# Are those contactors worth selling ?



## David C (May 19, 2015)

Checked out an old steel whaler that's now being dismantled, had twin 500hp electric bow thrusters in the front (still up for grab btw) and all the starters and control cabinets including these contactors. All in great working and esthetic condition. I know these aren't cheap, but is there any market for them ?

There's about 4 or 6 of these :


















And at least two of these :









And two of these :

















They were in sealed enclosures and still all wired up.

There's also a few 120/240 ac motors, 125hp, etc

And a few miles of 250kcmil stranded copper mono-conductor ACW cables hanging everywhere on trays.

Any idea for appraisal or if it's worth to throw on eBay ?


----------



## Southeast Power (Jan 18, 2009)

It this one of those old ships that are full of unknown chemicals?
Me, If I had time and all of it was free, I would take what looked interesting.


----------



## flyboy (Jun 13, 2011)

Put them up on eBay. It's amazing what people will buy. Might want to think about a no return disclaimer on electrical devices/products. 

Although, if they pay for shipping both ways I wouldn't even bother with the disclaimer.


----------



## Southeast Power (Jan 18, 2009)

Small IEC contactors, Small PITA

Large IEC contactors, Large PITA.

A NEMA 6 Starter weighs 35 lbs and is 13" tall/ 8" wide

An IEC weighs 10lbs

Why the difference??


----------



## MechanicalDVR (Dec 29, 2007)

+1 for going to ebay with them.

It doesn't cost anything to list them and try making some money.


I'd add the disclaimer as Flyboy mentioned.


----------



## JRaef (Mar 23, 2009)

The going price that people GET (as opposed to ask) is pretty low for old used contactors and breakers, but if you get them free, it's still 100% profit, right? I sold some oddball 3 phase 250A breakers I had sitting around by putting them on eBay, no reserve. Got $40 each for them from a breaker broker on the East Coast. I didn't care that they were worth more, I didn't want to keep having them around, taking up space, and this was what someone was willing to spend. As long as you accept that, why not do it?


----------



## David C (May 19, 2015)

Thanks for your suggestions. Thing is the boat isn't mine, I just happened to have a client who's next to that boat and is a friend of the owner who did let me tour the boat (it's pretty cool btw) because we were talking about how such a huge boat ended up there and it's history and he mentioned that despite the bridge that got burned out by a dumb dumb living on it a few years ago, the rest of the ship is in great shape and they already took out the main 3600HP diesel engine and genset, but the front electrical room with the bow thrusters and such was all intact and untouched, etc. So as I was checking it out I noticed that equipment that was still salvageable and I told him I'd check if any of it is worth taking out and going trough the trouble of listing it, otherwise it's just gonna sit there till the whole room get scraped someday.

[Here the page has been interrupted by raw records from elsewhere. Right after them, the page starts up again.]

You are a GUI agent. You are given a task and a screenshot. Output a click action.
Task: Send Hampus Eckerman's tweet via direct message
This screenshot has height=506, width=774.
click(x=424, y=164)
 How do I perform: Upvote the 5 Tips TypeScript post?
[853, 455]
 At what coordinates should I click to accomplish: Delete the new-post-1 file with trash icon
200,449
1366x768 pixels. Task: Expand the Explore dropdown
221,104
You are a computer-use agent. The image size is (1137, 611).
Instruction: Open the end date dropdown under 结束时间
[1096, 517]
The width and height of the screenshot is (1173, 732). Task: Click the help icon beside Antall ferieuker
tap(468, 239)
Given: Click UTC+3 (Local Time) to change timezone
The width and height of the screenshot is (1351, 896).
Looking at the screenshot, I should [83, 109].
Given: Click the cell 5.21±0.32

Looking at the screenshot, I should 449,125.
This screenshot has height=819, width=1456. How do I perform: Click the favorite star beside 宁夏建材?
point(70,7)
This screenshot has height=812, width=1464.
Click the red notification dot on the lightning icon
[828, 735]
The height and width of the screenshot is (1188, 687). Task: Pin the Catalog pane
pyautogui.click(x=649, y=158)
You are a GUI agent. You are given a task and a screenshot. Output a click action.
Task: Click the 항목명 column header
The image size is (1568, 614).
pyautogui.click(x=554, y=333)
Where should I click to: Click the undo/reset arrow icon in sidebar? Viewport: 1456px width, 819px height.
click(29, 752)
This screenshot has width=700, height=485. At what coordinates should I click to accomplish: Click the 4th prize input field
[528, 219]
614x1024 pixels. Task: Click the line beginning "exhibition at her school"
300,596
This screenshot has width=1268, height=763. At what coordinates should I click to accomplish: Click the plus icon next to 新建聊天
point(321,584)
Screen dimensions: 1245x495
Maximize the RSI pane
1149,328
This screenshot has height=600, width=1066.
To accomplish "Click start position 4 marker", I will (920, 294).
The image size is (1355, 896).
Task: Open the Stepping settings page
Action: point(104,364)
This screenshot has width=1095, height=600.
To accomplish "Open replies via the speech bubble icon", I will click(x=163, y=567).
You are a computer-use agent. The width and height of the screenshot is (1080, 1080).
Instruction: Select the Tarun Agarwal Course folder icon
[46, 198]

There's quite a nice payday for all that number 1 copper cable in there tho. Lots of work to chop everything down to be able to haul it out, but might be a good weekend venture this summer.

And not that ship is clean like a whistle, it's a shame it got burned on the top, still has lots of original 1950's electrical power pack control panels and cabinets with very high quality instruments and dials, it was built in Sweden after all, a far cry from a chinese or taiwanese tugger.


----------